NEWS

Hope for the House of Tomorrow

With the support of $2 million from the Great American Outdoors Act funded through the U.S. Department of the Interior, the future of the House of Tomorrow looks bright once again.

George Fred Keck’s House of Tomorrow offered attendees of the 1933 World’s Fair in Chicago a futuristic vision of daily living. (Photo Courtesy Century of Progress Records, University of Illinois)

Brighter Tomorrow

Central air conditioning. An innovative open floor plan. A hangar for the family airplane. When it debuted at the 1933 Century of Progress World’s Fair in Chicago, the 12-sided House of Tomorrow offered a hopeful vision of the future to millions of fairgoers that came to see how science and technology could improve everyday living.

Architect George Fred Keck’s groundbreaking design for the House of Tomorrow incorporated floor-to-ceiling glass walls, prompting media to name it “America’s First Glass House.” The extensive use of glass predated Mies van der Rohe’s Farnsworth House and Philip Johnson’s Glass House and inspired Keck to explore harnessing solar energy in his future work.

After the fair ended, developer Robert Bartlett shipped the House of Tomorrow and other exhibition homes by barge and truck to Beverly Shores, Indiana, to serve as the attention-getting centerpiece of a resort community he hoped to develop. The properties remained in private hands until the land they occupied became part of the Indiana Dunes National Park in the ’60s and ’70s. Homeowners were allowed to stay for specified periods with little incentive to maintain the unique properties, and the homes suffered.

To save the unique enclave, in the 1990s Indiana Landmarks proposed an ingenious plan: leasing the properties from the park and then subleasing them to tenants who could restore them. It’s a strategy that’s saved four of the homes, but the scale, cost, and complexity of rehabilitating the House of Tomorrow put it out of reach for most potential lessees.

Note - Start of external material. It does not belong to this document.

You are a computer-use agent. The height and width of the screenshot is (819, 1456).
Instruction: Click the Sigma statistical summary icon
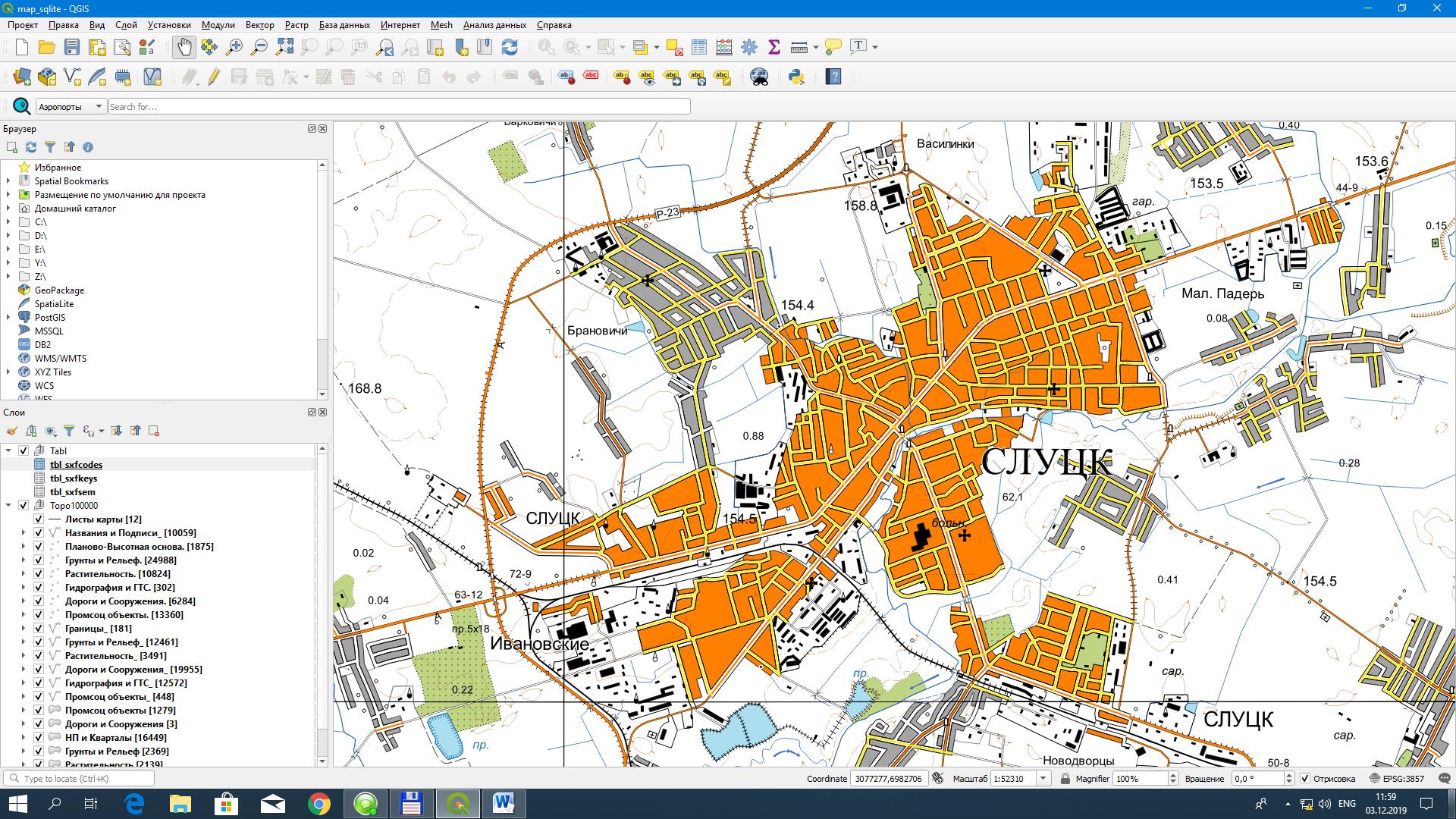pyautogui.click(x=774, y=47)
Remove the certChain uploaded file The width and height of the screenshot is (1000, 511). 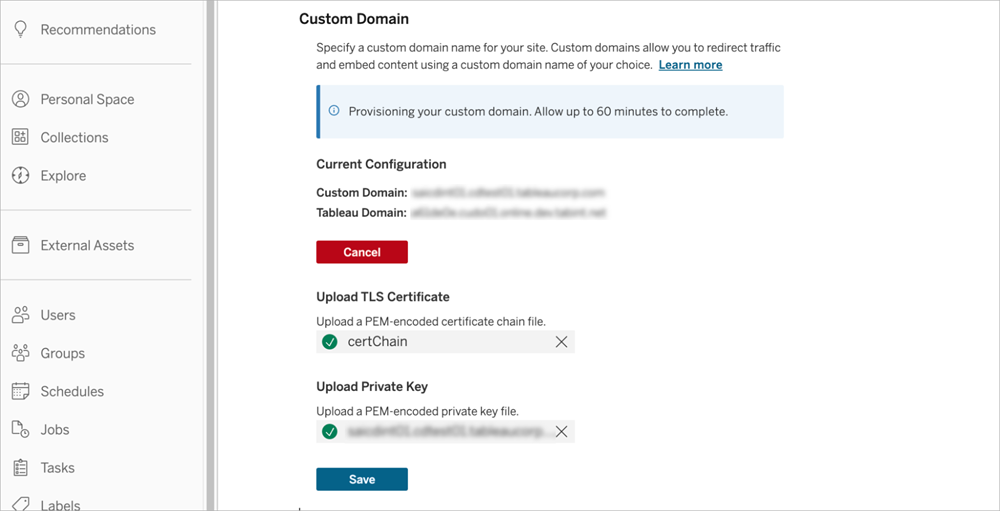point(561,342)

Significantly altered since its World’s Fair days, the House of Tomorrow has been vacant since 1999. Now, with the support of $2 million from the Great American Outdoors Act funded through the U.S. Department of the Interior, the future of the House of Tomorrow looks bright once again.

Recognizing the House of Tomorrow’s significant architectural legacy, the National Trust for Historic Preservation designated it a National Treasure in 2016 and collaborated with Indiana Landmarks to hire a respected team of architects and engineers to develop restoration plans. bKL Architecture—a firm with a proven track record working on buildings with significant glass features—partnered with Bauer Latoza Studio, which holds significant experience with restoration projects and National Park Service requirements, to develop plans that return the best of the 1933 Keck design while incorporating modern technology and conveniences to make the home livable today.

This fall, the National Park Service opened the project for bidding, aiming to start the first phase of the landmark’s rehabilitation—restoring the structure’s exterior and its concrete slab floors—in the spring of 2024. Once that work is complete, project leaders will determine the scope of interior work and the property’s final use.

This article first appeared in the November/December 2023 issue of Indiana Preservation, Indiana Landmarks’ member magazine.